Data items
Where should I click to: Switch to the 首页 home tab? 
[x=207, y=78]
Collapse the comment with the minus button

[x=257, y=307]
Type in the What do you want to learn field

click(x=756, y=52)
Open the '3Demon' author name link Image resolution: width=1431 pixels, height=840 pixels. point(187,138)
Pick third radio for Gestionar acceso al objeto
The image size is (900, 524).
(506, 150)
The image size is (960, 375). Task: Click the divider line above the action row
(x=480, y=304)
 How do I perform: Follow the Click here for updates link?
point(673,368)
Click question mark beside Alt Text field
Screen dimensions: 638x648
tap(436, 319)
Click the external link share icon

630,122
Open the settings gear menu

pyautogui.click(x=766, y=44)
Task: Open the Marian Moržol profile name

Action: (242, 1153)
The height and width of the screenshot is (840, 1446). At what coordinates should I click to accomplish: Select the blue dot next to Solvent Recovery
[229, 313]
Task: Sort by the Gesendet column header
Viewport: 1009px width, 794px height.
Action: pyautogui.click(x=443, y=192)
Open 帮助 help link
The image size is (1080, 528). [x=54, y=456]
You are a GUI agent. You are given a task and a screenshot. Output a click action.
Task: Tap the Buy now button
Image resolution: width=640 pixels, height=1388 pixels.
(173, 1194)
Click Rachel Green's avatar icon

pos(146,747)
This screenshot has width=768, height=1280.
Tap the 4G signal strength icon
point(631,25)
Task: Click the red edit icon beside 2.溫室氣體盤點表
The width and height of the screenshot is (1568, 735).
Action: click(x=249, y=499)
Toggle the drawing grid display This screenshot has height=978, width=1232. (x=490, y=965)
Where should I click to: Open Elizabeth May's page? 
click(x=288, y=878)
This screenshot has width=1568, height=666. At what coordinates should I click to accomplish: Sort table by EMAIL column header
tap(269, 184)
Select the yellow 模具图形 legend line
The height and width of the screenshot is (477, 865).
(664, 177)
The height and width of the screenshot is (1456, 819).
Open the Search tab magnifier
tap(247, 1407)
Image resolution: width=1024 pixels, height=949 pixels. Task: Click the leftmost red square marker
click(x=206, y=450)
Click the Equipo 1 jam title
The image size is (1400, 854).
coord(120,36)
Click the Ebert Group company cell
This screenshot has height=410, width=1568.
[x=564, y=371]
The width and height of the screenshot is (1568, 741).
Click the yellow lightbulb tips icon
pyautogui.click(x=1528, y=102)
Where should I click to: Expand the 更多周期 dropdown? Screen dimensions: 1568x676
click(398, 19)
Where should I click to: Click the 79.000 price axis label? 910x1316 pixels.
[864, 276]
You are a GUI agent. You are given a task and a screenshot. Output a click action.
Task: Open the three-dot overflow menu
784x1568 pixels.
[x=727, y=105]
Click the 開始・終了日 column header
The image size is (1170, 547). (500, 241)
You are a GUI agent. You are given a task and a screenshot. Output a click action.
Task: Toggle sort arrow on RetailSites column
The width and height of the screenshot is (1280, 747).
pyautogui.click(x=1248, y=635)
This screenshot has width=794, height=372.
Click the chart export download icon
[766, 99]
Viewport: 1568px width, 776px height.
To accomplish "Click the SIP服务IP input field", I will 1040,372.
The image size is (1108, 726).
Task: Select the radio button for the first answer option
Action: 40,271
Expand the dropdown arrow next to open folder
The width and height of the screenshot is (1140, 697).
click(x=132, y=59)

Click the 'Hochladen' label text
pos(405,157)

_What the task requires_
Copy whichever lines above contain the string "Toggle".

_Answer to this exercise_
Toggle the drawing grid display This screenshot has height=978, width=1232. (x=490, y=965)
Task: Toggle sort arrow on RetailSites column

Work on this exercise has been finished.